Stated problem →
Can you retype everything in the material from the line containing "The height and width of the screenshot is (720, 1280)." down to the line containing "Looking at the screenshot, I should (x=1526, y=295).", including both of those lines?

[Records from a pointing dataset]

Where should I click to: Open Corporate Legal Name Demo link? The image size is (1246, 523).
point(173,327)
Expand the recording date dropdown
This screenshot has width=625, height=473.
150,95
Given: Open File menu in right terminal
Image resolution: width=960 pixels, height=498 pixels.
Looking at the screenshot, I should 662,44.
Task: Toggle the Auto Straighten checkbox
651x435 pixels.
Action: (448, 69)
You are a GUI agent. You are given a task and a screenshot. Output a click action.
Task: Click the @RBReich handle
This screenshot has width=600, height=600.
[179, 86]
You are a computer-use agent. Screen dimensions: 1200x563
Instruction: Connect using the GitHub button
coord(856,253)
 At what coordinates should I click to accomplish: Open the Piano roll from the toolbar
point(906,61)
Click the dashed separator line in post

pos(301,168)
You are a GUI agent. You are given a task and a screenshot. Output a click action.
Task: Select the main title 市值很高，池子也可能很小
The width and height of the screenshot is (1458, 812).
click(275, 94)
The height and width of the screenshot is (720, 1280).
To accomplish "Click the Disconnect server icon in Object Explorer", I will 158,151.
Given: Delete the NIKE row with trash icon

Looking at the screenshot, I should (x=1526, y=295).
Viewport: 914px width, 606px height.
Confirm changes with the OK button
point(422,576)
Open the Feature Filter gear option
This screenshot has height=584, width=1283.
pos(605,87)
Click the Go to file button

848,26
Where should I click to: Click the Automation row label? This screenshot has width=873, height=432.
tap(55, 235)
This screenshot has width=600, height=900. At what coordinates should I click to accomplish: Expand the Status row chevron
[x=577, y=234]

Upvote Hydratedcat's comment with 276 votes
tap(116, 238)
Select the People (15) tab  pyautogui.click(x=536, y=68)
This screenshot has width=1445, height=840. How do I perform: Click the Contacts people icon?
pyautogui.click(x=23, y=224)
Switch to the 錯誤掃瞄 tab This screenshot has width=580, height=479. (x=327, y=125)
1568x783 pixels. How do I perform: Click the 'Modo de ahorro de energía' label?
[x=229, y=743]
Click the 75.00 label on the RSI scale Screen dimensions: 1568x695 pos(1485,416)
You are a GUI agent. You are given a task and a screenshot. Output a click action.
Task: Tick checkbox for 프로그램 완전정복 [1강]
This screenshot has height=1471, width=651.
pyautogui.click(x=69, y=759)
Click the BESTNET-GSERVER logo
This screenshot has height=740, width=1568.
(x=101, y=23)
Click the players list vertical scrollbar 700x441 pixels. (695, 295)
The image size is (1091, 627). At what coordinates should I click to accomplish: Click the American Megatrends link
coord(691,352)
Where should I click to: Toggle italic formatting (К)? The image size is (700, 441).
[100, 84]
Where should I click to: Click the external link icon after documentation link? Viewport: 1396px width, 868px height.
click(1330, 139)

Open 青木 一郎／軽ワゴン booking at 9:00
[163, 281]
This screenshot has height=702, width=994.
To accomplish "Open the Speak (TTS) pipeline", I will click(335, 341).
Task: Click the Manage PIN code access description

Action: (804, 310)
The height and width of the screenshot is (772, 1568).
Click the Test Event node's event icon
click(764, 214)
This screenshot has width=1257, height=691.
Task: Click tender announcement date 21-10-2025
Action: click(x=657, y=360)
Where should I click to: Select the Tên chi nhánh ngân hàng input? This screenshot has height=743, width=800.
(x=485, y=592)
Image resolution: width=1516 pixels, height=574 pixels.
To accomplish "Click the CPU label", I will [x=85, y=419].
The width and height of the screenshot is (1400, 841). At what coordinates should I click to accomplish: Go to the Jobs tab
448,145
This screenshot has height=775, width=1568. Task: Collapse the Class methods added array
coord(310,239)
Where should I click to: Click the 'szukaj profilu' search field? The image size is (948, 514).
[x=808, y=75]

The reply →
The height and width of the screenshot is (720, 1280).
To accomplish "Click the Disconnect server icon in Object Explorer", I will 158,151.
Given: Delete the NIKE row with trash icon

Looking at the screenshot, I should (x=1526, y=295).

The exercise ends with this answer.